À monsieur le docteur E. Dally, vice-président de la Société d’Anthropologie de Paris.
Monsieur le président et distingué confrère,
La rencontre fortuite d’un de vos amis me permet de vous faire transmettre, par mains sûres, avec la lettre présente, une caisse renfermant un bocal hermétiquement clos, dont je vous dirai tout à l’heure le contenu, contenu qui pourra peut-être vous être moins cher qu’à moi, les liens du sang étant plus serrés que les curiosités de la science ne sont vives, mais dont vous comprendrez certainement le haut intérêt pour l’anthropologie, notre famille commune.
Voulez-vous me permettre tout d’abord de vous raconter certains faits qui ne sembleront étranges qu’aux esprits superficiels, incapables de comprendre les sacrifices que doivent s’imposer ceux qui s’abandonnent entièrement aux passions de l’étude de l’humanité passée.

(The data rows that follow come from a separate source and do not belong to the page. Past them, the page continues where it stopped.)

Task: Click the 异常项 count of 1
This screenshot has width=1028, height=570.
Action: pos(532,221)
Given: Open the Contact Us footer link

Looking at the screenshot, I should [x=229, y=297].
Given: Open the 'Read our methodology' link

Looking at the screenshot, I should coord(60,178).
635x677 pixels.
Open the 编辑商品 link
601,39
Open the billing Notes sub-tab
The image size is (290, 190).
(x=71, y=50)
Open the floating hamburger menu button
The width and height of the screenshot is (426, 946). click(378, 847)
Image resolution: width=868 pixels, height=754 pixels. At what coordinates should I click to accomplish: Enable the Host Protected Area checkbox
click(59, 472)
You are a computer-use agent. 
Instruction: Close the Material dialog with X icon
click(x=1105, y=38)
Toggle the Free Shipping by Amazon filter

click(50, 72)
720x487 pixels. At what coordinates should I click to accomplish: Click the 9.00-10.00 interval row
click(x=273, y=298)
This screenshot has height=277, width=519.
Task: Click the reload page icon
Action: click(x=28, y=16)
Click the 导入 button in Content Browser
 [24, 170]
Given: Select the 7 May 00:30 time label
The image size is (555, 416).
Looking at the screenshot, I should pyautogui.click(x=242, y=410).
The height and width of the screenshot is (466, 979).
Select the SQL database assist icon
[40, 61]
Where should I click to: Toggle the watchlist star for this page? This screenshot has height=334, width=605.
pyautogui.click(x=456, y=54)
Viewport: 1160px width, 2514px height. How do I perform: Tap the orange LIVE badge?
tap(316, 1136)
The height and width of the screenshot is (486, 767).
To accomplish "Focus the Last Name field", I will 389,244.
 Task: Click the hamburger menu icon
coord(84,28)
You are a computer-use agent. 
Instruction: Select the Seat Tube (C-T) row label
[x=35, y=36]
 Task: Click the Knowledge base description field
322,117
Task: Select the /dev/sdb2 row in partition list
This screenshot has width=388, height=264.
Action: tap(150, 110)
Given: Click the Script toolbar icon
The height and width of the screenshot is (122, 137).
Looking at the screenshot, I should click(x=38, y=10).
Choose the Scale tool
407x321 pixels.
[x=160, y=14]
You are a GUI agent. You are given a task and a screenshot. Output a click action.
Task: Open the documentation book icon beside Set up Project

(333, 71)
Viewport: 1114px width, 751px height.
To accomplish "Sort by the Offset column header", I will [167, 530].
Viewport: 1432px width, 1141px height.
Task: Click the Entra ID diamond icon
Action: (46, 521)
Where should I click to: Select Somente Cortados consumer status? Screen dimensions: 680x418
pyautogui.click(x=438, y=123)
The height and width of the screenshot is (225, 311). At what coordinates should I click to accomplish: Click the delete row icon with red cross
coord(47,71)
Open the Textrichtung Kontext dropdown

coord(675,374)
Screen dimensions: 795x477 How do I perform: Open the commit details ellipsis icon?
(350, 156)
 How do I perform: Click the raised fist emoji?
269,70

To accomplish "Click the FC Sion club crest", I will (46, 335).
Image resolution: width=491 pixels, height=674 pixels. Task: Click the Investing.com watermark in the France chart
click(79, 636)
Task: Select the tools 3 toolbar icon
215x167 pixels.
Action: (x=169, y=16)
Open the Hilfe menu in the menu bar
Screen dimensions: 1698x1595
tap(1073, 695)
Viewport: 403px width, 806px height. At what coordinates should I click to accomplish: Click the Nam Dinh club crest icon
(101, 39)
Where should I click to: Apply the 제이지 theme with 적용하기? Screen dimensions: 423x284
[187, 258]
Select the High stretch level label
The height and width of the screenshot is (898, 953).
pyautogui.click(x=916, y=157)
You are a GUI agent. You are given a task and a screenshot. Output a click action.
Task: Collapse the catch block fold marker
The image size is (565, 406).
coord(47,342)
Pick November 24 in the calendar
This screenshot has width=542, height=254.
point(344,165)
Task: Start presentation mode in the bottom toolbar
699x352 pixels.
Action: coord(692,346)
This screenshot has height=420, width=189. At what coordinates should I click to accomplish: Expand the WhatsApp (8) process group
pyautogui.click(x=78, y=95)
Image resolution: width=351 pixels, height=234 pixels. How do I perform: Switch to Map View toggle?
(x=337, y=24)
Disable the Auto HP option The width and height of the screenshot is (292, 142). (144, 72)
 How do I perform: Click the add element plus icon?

Bien certain d’ailleurs de trouver en vous, dont le nom a été souvent cité à côté de ceux des Pruner bey et Broca, un homme capable de me bien entendre, je vous charge d’être mon introducteur auprès de mes confrères de Paris et du reste de la France, si ma communication qui, à certains égards, ressemble à une confession, vous semble en valoir la peine.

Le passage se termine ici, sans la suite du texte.